• DOCUMENT PASSAGE:
==*==

Scientists know that the climate is changing, but it doesn't take data for many rural people to see it. Nikki Cooley, who grew up on a rural Diné Nation reservation in Arizona without electricity, said that the piñon pines don't smell like they used to in summer, and the wind sometimes feels like it's blowing the wrong way at the wrong time of year, Dan Zak writes for The Washington Post.
Cooley, who now co-manages a tribal and climate change program in her home state, said she isn't the first to notice. "If you talk to elders, who are some of the most revered people in our tribal communities," Cooley told Zak, "they’re like, 'We told you so, we have been saying this.'"
Yale and George Mason universities' report |
Climate change is something to ignore at our peril, Zak writes, noting the increased wildfires, the wonky weather messing with crops, the increased invasive species and other creeping, subtle symptoms, many of which disproportionately hurt poorer, rural areas, especially in the U.S.
Alice Majors, a poet in Alberta, recently released a book called Welcome to the Anthropocene, referring to the name many scientists have given to the current epoch, in which humans are changing Earth. In one poem, she suggests that rural people, closer to nature, are in a better position to notice the shift: "Immured in cities, we forget we live on a planet that is more inventive than ourselves."
Zak suggests that rural people, especially Native Americans, may be also be particularly up to the challenge of enduring the change and working toward a solution. "The Diné know what it means to be driven from land, to adapt, to survive from one epoch to the next, even though things are not okay," he writes. Cooley puts it more plainly. Though knowing about climate change takes "an emotional toll," she says "I have to remember that these people keep going, and have been going since the colonial settler stepped foot on this land."

==*==

• DATASET EXTRACT:
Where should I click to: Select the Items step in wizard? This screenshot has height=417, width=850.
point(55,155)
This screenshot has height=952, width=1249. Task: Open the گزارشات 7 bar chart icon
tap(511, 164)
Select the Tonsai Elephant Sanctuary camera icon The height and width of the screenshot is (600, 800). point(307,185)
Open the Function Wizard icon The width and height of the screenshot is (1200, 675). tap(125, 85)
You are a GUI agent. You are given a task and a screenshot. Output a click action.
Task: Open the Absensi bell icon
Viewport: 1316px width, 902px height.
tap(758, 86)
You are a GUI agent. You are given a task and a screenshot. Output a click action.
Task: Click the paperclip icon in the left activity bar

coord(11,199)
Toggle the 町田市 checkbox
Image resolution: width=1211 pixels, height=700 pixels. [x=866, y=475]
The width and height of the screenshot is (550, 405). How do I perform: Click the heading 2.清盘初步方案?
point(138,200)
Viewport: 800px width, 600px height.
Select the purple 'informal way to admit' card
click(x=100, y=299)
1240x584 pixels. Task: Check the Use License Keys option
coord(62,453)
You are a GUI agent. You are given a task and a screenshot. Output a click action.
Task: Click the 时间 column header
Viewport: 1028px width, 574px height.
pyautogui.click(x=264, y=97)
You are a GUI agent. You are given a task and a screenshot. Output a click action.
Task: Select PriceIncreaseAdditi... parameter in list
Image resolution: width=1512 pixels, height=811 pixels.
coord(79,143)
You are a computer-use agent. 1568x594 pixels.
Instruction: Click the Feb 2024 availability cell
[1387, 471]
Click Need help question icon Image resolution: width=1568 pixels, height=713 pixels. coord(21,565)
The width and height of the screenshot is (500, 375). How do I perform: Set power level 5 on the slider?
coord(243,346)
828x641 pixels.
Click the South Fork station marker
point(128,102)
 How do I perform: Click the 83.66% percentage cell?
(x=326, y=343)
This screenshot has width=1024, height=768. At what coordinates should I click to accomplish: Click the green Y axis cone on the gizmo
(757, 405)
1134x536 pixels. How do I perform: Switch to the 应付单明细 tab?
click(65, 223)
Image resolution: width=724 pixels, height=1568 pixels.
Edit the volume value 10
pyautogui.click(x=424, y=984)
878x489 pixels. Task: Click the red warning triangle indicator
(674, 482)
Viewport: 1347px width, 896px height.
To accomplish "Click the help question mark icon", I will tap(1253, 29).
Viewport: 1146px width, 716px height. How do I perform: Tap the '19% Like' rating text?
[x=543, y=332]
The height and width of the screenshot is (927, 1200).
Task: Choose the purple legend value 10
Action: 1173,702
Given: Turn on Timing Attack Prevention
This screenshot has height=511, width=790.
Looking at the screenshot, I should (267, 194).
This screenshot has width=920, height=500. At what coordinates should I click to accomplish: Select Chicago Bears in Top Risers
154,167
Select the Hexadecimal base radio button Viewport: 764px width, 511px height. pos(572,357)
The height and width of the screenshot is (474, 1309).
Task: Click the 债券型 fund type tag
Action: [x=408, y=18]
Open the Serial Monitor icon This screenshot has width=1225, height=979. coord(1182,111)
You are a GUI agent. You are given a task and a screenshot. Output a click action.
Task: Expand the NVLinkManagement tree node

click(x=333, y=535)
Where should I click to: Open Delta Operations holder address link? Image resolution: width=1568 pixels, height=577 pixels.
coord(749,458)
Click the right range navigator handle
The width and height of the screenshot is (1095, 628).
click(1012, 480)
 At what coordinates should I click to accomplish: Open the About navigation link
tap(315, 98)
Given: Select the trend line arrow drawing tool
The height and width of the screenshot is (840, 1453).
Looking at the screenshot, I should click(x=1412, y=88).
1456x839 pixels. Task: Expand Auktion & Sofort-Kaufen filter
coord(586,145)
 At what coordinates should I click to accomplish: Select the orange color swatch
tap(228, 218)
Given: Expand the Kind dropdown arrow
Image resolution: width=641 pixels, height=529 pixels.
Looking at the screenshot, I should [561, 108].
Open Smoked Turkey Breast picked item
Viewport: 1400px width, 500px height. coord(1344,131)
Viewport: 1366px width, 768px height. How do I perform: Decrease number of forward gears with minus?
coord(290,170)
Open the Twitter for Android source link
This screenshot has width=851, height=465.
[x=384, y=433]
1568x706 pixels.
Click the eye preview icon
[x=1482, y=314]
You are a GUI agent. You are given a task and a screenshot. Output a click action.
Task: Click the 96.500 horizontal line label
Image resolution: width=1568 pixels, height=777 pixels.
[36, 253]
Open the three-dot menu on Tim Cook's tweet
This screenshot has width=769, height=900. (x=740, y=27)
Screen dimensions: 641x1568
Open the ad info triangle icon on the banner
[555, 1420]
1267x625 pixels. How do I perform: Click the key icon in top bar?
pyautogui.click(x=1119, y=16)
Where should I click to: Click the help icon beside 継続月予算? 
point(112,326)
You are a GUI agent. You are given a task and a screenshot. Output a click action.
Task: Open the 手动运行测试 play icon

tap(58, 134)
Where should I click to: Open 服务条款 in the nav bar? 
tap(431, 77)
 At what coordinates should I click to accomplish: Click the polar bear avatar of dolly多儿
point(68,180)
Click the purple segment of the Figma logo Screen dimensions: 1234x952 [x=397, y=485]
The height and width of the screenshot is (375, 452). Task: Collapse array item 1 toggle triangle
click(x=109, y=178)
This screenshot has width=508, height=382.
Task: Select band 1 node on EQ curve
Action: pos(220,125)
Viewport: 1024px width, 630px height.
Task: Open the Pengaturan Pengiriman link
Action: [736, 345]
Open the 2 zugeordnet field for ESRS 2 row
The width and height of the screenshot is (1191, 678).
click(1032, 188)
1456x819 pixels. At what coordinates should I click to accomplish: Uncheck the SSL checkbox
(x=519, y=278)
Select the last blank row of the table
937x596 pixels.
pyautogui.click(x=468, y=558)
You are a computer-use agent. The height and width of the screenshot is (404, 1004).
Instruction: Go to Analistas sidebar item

==*==

Reproduce the full article above on rural people noticing climate change, word for word.

Scientists know that the climate is changing, but it doesn't take data for many rural people to see it. Nikki Cooley, who grew up on a rural Diné Nation reservation in Arizona without electricity, said that the piñon pines don't smell like they used to in summer, and the wind sometimes feels like it's blowing the wrong way at the wrong time of year, Dan Zak writes for The Washington Post.
Cooley, who now co-manages a tribal and climate change program in her home state, said she isn't the first to notice. "If you talk to elders, who are some of the most revered people in our tribal communities," Cooley told Zak, "they’re like, 'We told you so, we have been saying this.'"
Yale and George Mason universities' report |
Climate change is something to ignore at our peril, Zak writes, noting the increased wildfires, the wonky weather messing with crops, the increased invasive species and other creeping, subtle symptoms, many of which disproportionately hurt poorer, rural areas, especially in the U.S.
Alice Majors, a poet in Alberta, recently released a book called Welcome to the Anthropocene, referring to the name many scientists have given to the current epoch, in which humans are changing Earth. In one poem, she suggests that rural people, closer to nature, are in a better position to notice the shift: "Immured in cities, we forget we live on a planet that is more inventive than ourselves."
Zak suggests that rural people, especially Native Americans, may be also be particularly up to the challenge of enduring the change and working toward a solution. "The Diné know what it means to be driven from land, to adapt, to survive from one epoch to the next, even though things are not okay," he writes. Cooley puts it more plainly. Though knowing about climate change takes "an emotional toll," she says "I have to remember that these people keep going, and have been going since the colonial settler stepped foot on this land."